#### [Task to carry out]
Retype the listing below exactly as it appears, line for line.

#### [Exercise materials]

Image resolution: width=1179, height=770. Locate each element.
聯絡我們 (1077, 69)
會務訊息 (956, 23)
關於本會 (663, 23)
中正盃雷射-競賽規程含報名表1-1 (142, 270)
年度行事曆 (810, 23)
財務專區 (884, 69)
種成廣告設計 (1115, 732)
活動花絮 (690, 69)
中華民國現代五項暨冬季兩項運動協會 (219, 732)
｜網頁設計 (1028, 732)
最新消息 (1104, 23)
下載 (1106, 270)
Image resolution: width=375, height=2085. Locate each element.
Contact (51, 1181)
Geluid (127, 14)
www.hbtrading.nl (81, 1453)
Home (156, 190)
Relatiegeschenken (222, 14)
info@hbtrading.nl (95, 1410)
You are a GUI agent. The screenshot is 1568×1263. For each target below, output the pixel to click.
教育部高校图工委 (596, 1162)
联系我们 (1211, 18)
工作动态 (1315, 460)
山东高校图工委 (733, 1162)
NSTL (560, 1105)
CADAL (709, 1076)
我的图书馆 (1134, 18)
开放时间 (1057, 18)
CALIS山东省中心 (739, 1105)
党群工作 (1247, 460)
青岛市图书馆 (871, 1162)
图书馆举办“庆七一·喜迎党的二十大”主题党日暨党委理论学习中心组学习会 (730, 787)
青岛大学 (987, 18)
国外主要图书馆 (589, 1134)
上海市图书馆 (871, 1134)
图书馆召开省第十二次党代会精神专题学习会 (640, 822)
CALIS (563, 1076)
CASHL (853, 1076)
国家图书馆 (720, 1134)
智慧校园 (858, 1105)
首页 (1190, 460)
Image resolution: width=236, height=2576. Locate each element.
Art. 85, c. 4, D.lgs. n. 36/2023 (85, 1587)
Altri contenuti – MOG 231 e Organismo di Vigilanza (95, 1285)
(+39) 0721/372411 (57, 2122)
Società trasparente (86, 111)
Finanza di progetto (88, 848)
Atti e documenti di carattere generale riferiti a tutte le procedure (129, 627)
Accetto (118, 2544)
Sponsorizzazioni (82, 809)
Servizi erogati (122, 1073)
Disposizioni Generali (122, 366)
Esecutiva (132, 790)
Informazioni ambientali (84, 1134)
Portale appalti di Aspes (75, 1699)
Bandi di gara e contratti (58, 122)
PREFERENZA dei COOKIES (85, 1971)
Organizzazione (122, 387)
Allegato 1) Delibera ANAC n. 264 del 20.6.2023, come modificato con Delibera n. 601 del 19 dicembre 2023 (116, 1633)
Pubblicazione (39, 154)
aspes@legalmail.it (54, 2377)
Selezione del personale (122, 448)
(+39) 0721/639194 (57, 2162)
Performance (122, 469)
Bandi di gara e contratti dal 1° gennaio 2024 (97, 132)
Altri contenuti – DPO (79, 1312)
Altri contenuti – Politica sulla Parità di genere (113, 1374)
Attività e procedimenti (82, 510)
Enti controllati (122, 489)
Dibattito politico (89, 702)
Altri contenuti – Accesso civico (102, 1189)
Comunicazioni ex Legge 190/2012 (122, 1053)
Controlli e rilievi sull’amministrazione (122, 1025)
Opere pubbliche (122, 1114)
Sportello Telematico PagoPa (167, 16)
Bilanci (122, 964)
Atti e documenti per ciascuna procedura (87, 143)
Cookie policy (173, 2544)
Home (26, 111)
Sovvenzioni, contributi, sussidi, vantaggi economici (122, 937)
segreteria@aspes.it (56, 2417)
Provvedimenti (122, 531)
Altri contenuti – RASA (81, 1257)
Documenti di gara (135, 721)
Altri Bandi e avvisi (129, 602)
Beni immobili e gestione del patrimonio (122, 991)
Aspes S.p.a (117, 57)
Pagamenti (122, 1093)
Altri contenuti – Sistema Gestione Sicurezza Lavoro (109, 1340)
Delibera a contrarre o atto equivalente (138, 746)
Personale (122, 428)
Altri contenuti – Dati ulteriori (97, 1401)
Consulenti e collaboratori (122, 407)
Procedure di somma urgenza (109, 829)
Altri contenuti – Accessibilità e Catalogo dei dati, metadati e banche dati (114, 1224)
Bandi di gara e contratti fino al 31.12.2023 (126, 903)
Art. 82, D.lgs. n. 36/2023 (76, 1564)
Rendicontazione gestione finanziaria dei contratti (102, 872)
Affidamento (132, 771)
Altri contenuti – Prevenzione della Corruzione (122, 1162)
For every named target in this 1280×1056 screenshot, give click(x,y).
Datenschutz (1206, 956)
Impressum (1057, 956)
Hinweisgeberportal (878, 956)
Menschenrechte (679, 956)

#### [Task response]
Image resolution: width=1179, height=770. Locate each element.
聯絡我們 (1077, 69)
會務訊息 (956, 23)
關於本會 (663, 23)
中正盃雷射-競賽規程含報名表1-1 (142, 270)
年度行事曆 (810, 23)
財務專區 (884, 69)
種成廣告設計 (1115, 732)
活動花絮 (690, 69)
中華民國現代五項暨冬季兩項運動協會 (219, 732)
｜網頁設計 (1028, 732)
最新消息 (1104, 23)
下載 (1106, 270)
Image resolution: width=375, height=2085. Locate each element.
Contact (51, 1181)
Geluid (127, 14)
www.hbtrading.nl (81, 1453)
Home (156, 190)
Relatiegeschenken (222, 14)
info@hbtrading.nl (95, 1410)
You are a GUI agent. The screenshot is 1568×1263. For each target below, output the pixel to click.
教育部高校图工委 (596, 1162)
联系我们 (1211, 18)
工作动态 (1315, 460)
山东高校图工委 (733, 1162)
NSTL (560, 1105)
CADAL (709, 1076)
我的图书馆 (1134, 18)
开放时间 (1057, 18)
CALIS山东省中心 (739, 1105)
党群工作 (1247, 460)
青岛市图书馆 (871, 1162)
图书馆举办“庆七一·喜迎党的二十大”主题党日暨党委理论学习中心组学习会 (730, 787)
青岛大学 (987, 18)
国外主要图书馆 (589, 1134)
上海市图书馆 (871, 1134)
图书馆召开省第十二次党代会精神专题学习会 (640, 822)
CALIS (563, 1076)
CASHL (853, 1076)
国家图书馆 (720, 1134)
智慧校园 (858, 1105)
首页 (1190, 460)
Image resolution: width=236, height=2576. Locate each element.
Art. 85, c. 4, D.lgs. n. 36/2023 (85, 1587)
Altri contenuti – MOG 231 e Organismo di Vigilanza (95, 1285)
(+39) 0721/372411 (57, 2122)
Società trasparente (86, 111)
Finanza di progetto (88, 848)
Atti e documenti di carattere generale riferiti a tutte le procedure (129, 627)
Accetto (118, 2544)
Sponsorizzazioni (82, 809)
Servizi erogati (122, 1073)
Disposizioni Generali (122, 366)
Esecutiva (132, 790)
Informazioni ambientali (84, 1134)
Portale appalti di Aspes (75, 1699)
Bandi di gara e contratti (58, 122)
PREFERENZA dei COOKIES (85, 1971)
Organizzazione (122, 387)
Allegato 1) Delibera ANAC n. 264 del 20.6.2023, come modificato con Delibera n. 601 del 19 dicembre 2023 (116, 1633)
Pubblicazione (39, 154)
aspes@legalmail.it (54, 2377)
Selezione del personale (122, 448)
(+39) 0721/639194 (57, 2162)
Performance (122, 469)
Bandi di gara e contratti dal 1° gennaio 2024 (97, 132)
Altri contenuti – DPO (79, 1312)
Altri contenuti – Politica sulla Parità di genere (113, 1374)
Attività e procedimenti (82, 510)
Enti controllati (122, 489)
Dibattito politico (89, 702)
Altri contenuti – Accesso civico (102, 1189)
Comunicazioni ex Legge 190/2012 (122, 1053)
Controlli e rilievi sull’amministrazione (122, 1025)
Opere pubbliche (122, 1114)
Sportello Telematico PagoPa (167, 16)
Bilanci (122, 964)
Atti e documenti per ciascuna procedura (87, 143)
Cookie policy (173, 2544)
Home (26, 111)
Sovvenzioni, contributi, sussidi, vantaggi economici (122, 937)
segreteria@aspes.it (56, 2417)
Provvedimenti (122, 531)
Altri contenuti – RASA (81, 1257)
Documenti di gara (135, 721)
Altri Bandi e avvisi (129, 602)
Beni immobili e gestione del patrimonio (122, 991)
Aspes S.p.a (117, 57)
Pagamenti (122, 1093)
Altri contenuti – Sistema Gestione Sicurezza Lavoro (109, 1340)
Delibera a contrarre o atto equivalente (138, 746)
Personale (122, 428)
Altri contenuti – Dati ulteriori (97, 1401)
Consulenti e collaboratori (122, 407)
Procedure di somma urgenza (109, 829)
Altri contenuti – Accessibilità e Catalogo dei dati, metadati e banche dati (114, 1224)
Bandi di gara e contratti fino al 31.12.2023 (126, 903)
Art. 82, D.lgs. n. 36/2023 (76, 1564)
Rendicontazione gestione finanziaria dei contratti (102, 872)
Affidamento (132, 771)
Altri contenuti – Prevenzione della Corruzione (122, 1162)
For every named target in this 1280×1056 screenshot, give click(x,y).
Datenschutz (1206, 956)
Impressum (1057, 956)
Hinweisgeberportal (878, 956)
Menschenrechte (679, 956)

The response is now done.